**Brief**.
Once you reach the line with "Task: Apply the Video (0) filter" in the material below, copy each line exactly up to and including the line with "Instruction: Click the", and skip the pictures.

**Information provided**.
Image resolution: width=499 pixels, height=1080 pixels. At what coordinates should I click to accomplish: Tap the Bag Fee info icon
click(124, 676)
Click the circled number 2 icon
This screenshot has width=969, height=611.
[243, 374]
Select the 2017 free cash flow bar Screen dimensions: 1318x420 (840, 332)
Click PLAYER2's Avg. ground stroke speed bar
* * *
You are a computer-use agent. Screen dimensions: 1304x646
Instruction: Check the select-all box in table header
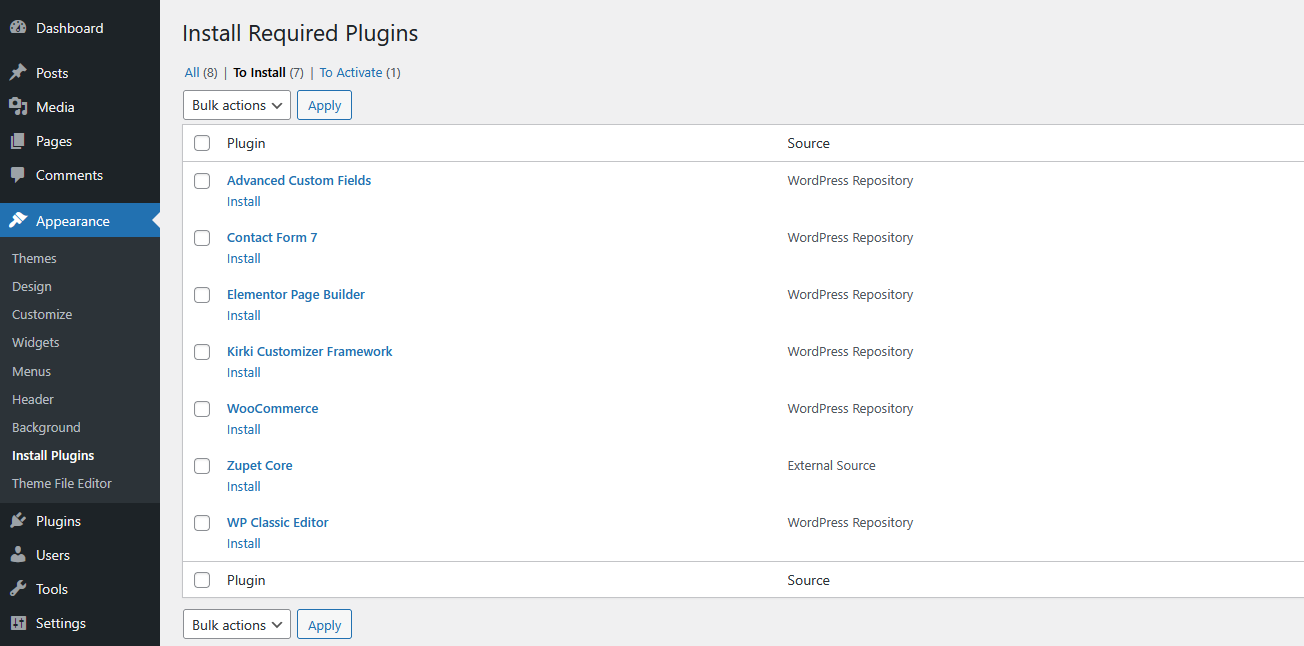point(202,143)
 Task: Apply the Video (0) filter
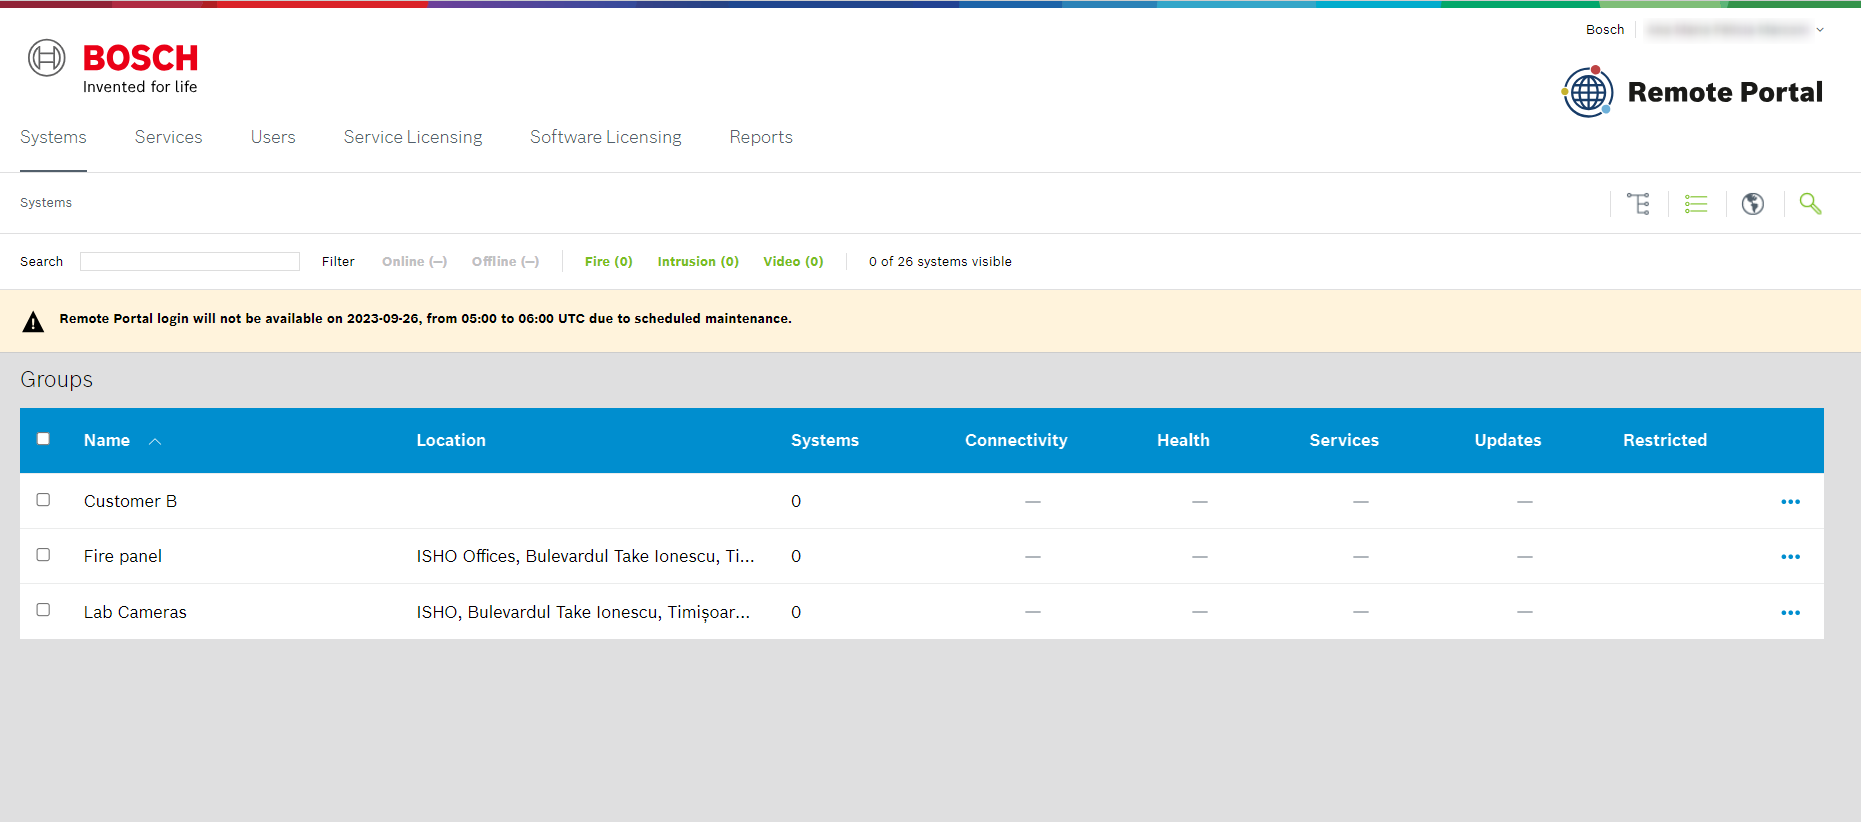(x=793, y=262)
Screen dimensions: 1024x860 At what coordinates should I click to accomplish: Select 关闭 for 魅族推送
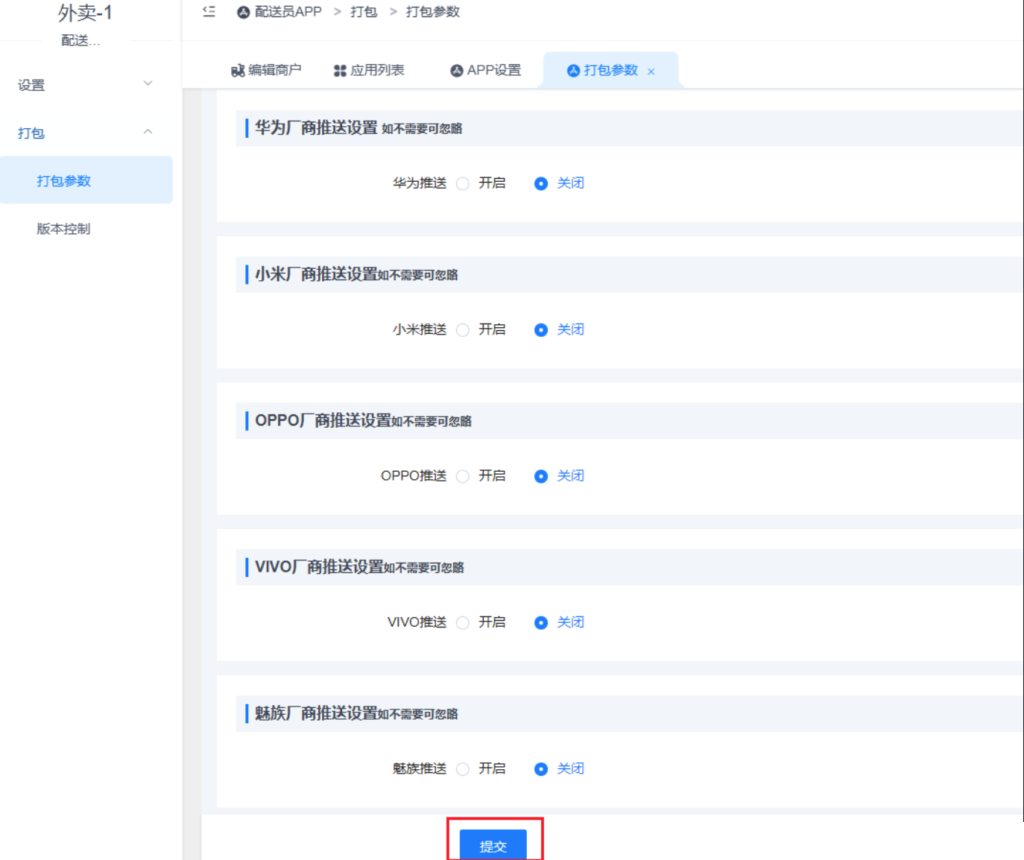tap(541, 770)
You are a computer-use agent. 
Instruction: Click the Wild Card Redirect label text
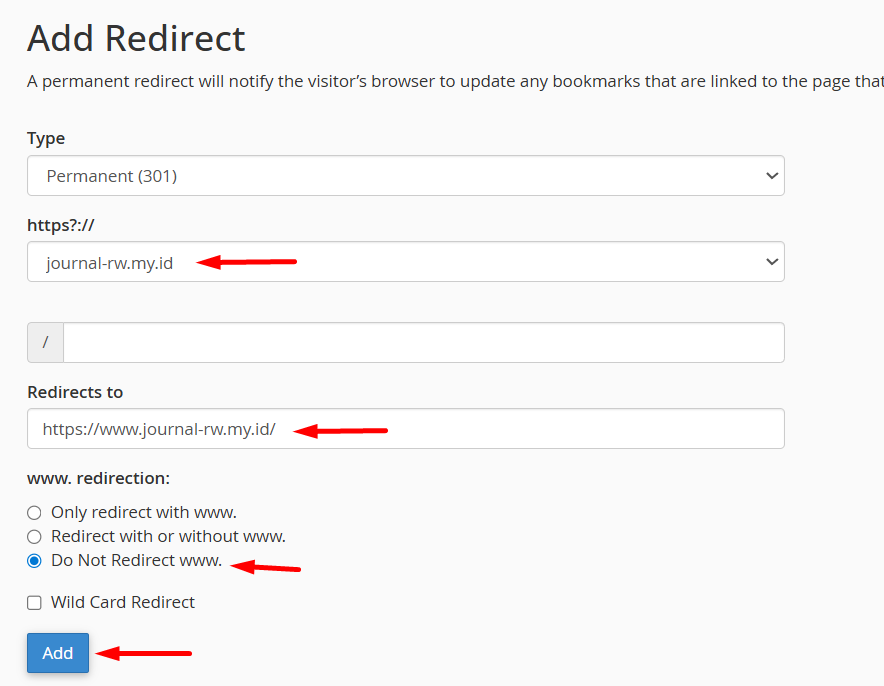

**Result for this task**.
 Task: Apply the Video (0) filter
(x=793, y=262)
Screen dimensions: 1024x860 At what coordinates should I click to accomplish: Select 关闭 for 魅族推送
tap(541, 770)
You are a computer-use agent. 
Instruction: Click the Wild Card Redirect label text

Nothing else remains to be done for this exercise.